Ia menambahkan, kondisi jalan tanah yang rusak menyulitkan mobilitas warga, terutama saat musim hujan. Hal ini berdampak pada distribusi barang, produktivitas, hingga kesejahteraan masyarakat secara keseluruhan.
Syaharuddin juga menegaskan bahwa pembangunan dan pengaspalan jalan telah diatur dalam Undang-Undang Nomor 38 Tahun 2004 tentang Jalan, serta berbagai regulasi teknis dari Kementerian PUPR. Aturan tersebut mencakup standar teknis, penggunaan material, hingga pemeliharaan jalan.

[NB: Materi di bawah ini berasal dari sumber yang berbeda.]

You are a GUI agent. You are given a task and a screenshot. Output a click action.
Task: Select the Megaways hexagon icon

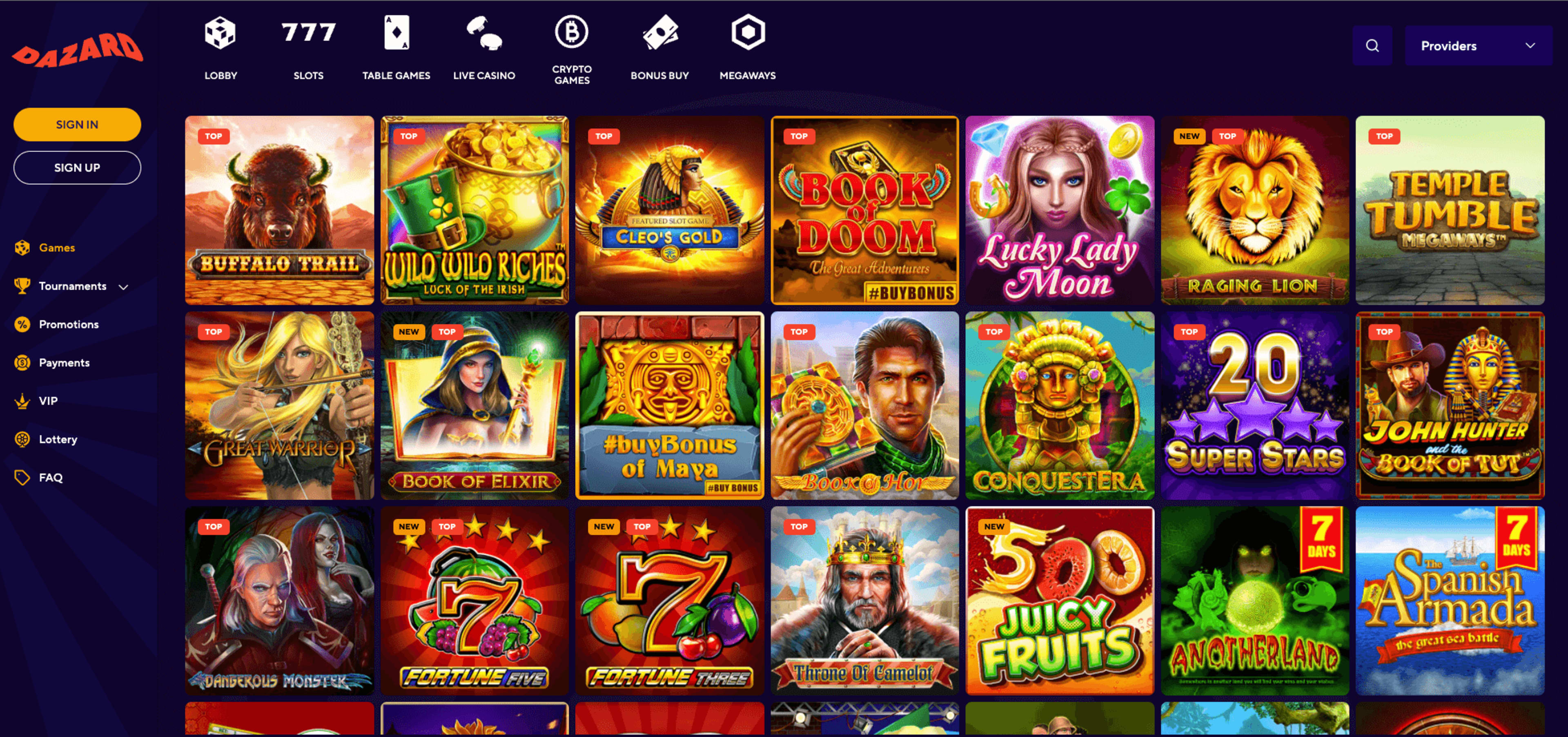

“Pemerintah daerah perlu fokus pada pengaspalan jalan sesuai regulasi yang berlaku, termasuk pemanfaatan aspal Buton sebagai material lokal. Ini penting agar pembangunan infrastruktur benar-benar dirasakan manfaatnya oleh masyarakat,” tegasnya.
Warga Desa Awiu berharap adanya langkah aktif dari pemerintah desa dan daerah agar akses jalan segera diperbaiki, sehingga aktivitas sehari-hari dapat berjalan lebih lancar dan aman. Sejumlah pihak masih berupaya dikonfirmasi. Sekedar Informasi, saat ini roda Pemerintahan Daerah Kolaka Timur di nahkodai oleh Plt. Bupati H. Yosep Sahaka, S.Pd., M.Pd, ia menjadi orang nomor satu setelah di Komisi Pemberantasan Korupsi (KPK) menangkap Bupati defensif Abdul Azis terkait dengan Kasus dugaan Suap Proyek RSUD Koltim di Tirawuta pada 2025.